● **INPUT DATA**:
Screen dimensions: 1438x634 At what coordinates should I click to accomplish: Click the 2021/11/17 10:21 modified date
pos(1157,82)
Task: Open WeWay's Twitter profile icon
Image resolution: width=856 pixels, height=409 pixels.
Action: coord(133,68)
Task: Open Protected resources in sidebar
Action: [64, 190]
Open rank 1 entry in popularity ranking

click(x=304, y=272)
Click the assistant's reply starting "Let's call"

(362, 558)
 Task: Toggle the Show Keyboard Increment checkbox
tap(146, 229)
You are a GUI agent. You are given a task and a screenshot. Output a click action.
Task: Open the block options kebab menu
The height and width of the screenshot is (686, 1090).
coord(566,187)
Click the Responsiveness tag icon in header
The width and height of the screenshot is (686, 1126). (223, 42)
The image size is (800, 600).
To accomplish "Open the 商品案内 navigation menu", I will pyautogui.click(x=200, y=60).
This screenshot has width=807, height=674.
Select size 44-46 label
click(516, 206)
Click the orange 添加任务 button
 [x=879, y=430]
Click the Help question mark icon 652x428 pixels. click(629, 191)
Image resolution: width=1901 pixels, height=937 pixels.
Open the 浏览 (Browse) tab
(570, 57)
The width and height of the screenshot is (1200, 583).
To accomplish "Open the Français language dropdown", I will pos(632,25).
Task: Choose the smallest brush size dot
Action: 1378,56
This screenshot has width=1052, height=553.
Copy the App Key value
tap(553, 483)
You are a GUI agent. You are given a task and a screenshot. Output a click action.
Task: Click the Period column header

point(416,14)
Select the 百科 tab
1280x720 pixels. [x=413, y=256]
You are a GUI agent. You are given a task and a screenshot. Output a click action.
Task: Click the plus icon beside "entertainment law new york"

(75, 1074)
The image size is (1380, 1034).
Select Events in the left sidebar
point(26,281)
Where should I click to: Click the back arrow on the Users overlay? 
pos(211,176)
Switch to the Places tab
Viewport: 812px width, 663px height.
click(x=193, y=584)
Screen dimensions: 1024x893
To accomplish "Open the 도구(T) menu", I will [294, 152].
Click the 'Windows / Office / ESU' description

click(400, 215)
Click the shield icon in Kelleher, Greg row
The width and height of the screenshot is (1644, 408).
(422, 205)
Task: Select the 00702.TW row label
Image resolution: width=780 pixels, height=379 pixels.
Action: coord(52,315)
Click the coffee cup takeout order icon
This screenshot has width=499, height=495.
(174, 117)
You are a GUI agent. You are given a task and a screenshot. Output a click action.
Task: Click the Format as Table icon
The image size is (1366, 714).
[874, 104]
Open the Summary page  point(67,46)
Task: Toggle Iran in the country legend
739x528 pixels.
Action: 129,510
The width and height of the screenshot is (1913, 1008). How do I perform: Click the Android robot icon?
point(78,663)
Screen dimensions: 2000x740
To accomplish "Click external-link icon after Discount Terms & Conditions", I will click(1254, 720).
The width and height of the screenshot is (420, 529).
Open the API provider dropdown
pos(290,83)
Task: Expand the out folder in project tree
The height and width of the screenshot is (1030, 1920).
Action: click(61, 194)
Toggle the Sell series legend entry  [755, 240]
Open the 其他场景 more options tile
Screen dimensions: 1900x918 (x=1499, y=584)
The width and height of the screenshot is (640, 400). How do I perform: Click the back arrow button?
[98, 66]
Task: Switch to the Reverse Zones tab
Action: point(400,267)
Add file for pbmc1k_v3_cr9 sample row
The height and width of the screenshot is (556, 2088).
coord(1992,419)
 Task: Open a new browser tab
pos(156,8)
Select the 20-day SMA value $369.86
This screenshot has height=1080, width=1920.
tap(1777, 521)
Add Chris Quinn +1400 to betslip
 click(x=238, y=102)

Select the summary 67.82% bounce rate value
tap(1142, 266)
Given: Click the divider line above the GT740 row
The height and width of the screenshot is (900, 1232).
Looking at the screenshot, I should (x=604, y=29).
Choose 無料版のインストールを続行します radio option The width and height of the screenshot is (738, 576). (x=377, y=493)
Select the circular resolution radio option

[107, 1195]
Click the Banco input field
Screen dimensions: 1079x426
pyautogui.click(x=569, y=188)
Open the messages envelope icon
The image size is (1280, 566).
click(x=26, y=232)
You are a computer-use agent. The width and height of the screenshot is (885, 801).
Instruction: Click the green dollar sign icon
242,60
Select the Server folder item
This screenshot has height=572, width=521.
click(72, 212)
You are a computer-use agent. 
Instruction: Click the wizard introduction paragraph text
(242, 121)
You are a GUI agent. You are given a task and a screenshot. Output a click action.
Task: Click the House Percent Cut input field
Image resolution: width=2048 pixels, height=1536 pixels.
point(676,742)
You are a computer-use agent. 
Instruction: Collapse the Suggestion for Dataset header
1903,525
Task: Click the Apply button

● **PROBLEM REQUIREMENTS**: Everything from the line with "The height and width of the screenshot is (556, 2088)." to the last line of the entries is to be written out exactly; omit all earlier lines.

● **SOLUTION**:
The height and width of the screenshot is (556, 2088).
coord(1992,419)
 Task: Open a new browser tab
pos(156,8)
Select the 20-day SMA value $369.86
This screenshot has height=1080, width=1920.
tap(1777, 521)
Add Chris Quinn +1400 to betslip
 click(x=238, y=102)

Select the summary 67.82% bounce rate value
tap(1142, 266)
Given: Click the divider line above the GT740 row
The height and width of the screenshot is (900, 1232).
Looking at the screenshot, I should (x=604, y=29).
Choose 無料版のインストールを続行します radio option The width and height of the screenshot is (738, 576). (x=377, y=493)
Select the circular resolution radio option

[107, 1195]
Click the Banco input field
Screen dimensions: 1079x426
pyautogui.click(x=569, y=188)
Open the messages envelope icon
The image size is (1280, 566).
click(x=26, y=232)
You are a computer-use agent. The width and height of the screenshot is (885, 801).
Instruction: Click the green dollar sign icon
242,60
Select the Server folder item
This screenshot has height=572, width=521.
click(72, 212)
You are a computer-use agent. 
Instruction: Click the wizard introduction paragraph text
(242, 121)
You are a GUI agent. You are given a task and a screenshot. Output a click action.
Task: Click the House Percent Cut input field
Image resolution: width=2048 pixels, height=1536 pixels.
point(676,742)
You are a computer-use agent. 
Instruction: Collapse the Suggestion for Dataset header
1903,525
Task: Click the Apply button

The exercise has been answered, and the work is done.